CHALLENGE 3: THE LEADERSHIP GAP
No teacher wakes up in the morning thinking, "How can I mess up kids today?" Inadequate teaching practices— inconsistent curriculum; infrequent feedback; toxic grading systems; and resistance to 21st century skills like critical thinking, collaboration, and communication—are a direct result of leadership failures. Leaders who bring in an inspirational speaker to talk about 21st century skills but who evaluate teachers with centuries-old assessments should not point the finger at unions, teachers, or colleges of education. This is a failure of leadership, not a failure of teachers.
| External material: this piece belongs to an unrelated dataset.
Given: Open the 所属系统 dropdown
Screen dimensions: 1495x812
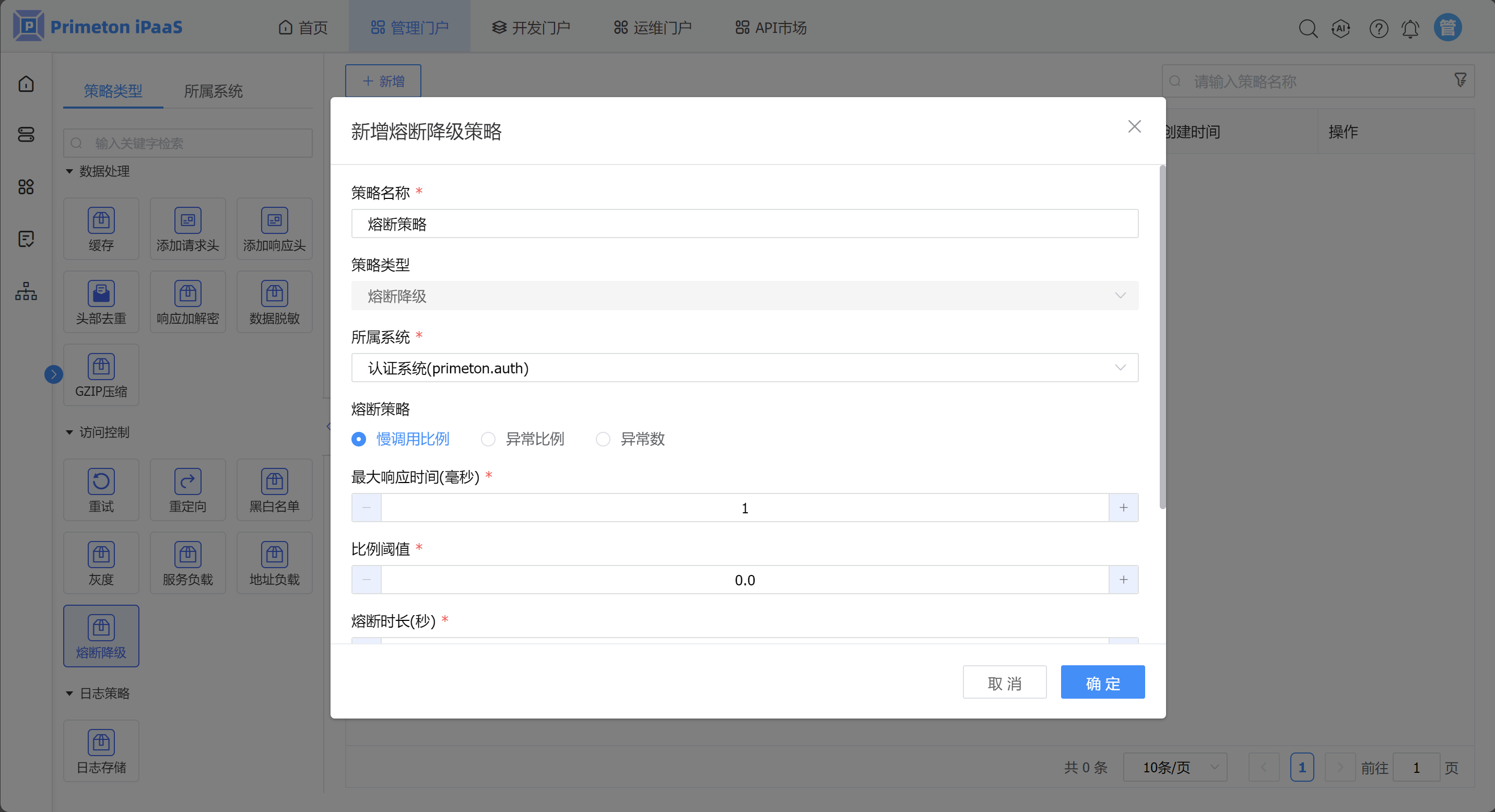Looking at the screenshot, I should point(744,368).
If we aspire to have 21st century teaching and learning, then we must demand 21st century leaders. Specifically, if we require critical thinking, problem solving, collaboration, and creativity, then leaders must assess now—today, this very hour—the instances in which you can observe these characteristics in classrooms.
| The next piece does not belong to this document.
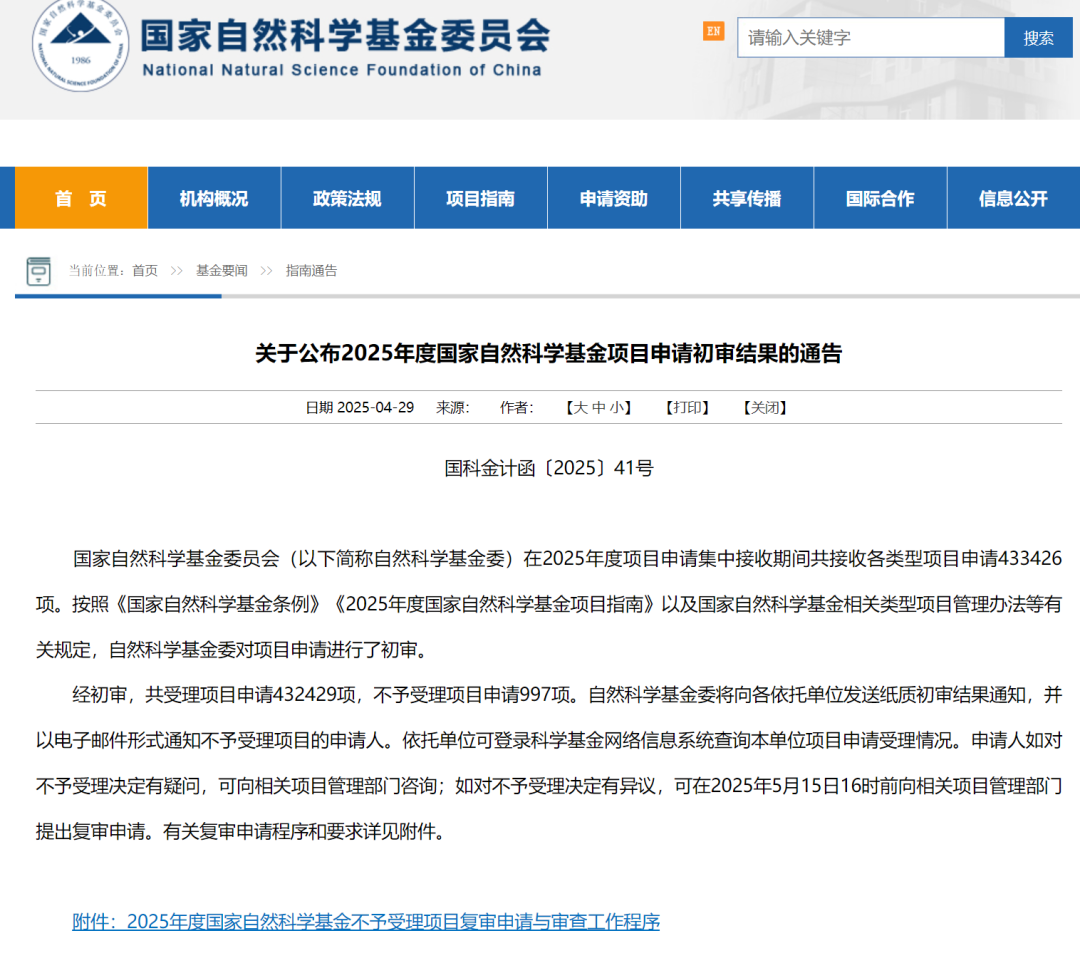Click the 打印 print link
This screenshot has width=1080, height=973.
[687, 408]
Just visit 10 classrooms right now and count the instances in which you observe these skills. Then do the same next week, and the week after that, and the week after that. If 8 of those 10 classrooms show evidence of isolation rather than collaboration, recitation rather than problem solving, regurgitation rather than creativity, and memorization rather than critical analysis, then don't blame the teachers. That condition stems from leaders who will spend $100,000 and 100 hours to attend a conference about 21st century learning, but who will not devote a 50-cent cup of coffee and five minutes to engage a teacher in a challenging conversation about effective classroom practice.
FROM BLAME TO RESPONSIBILITY
Blame is a remarkably popular but ineffective strategy for change. School systems blame colleges, who, in turn, blame school systems. Administrators blame teachers, who, in turn, blame administrators for impossible workloads and inadequate working conditions. High schools blame middle schools, who blame elementary schools, who blame early childhood education, who blame parents, who, I suppose, can blame prenatal care. Where does it stop?
If we aspire to seize the opportunities 21st century learning presents, then we must first make the shift from blame to responsibility. When our students confront difficulty and failure, we expect them to respect our feedback, change their learning strategies, and try again. That is the essence of the resilience, self-discipline, and work ethic that are essential for successful students in every century. Therefore, education professionals must embrace feedback, seize personal responsibility, and model the changes required to close the gaps in assessment, teaching, and leadership.
REFERENCES
Kiuhara, S. A., Graham, S., & Hawken, L. S. (2009, February). Teaching writing to high school students: A national survey. Journal of educational psychology, 101(1), 136–160.
Marzano, R. J. (2009, September). Setting the record straight on high-yield strategies. Phi Delta Kappan, 91(6), 30–37.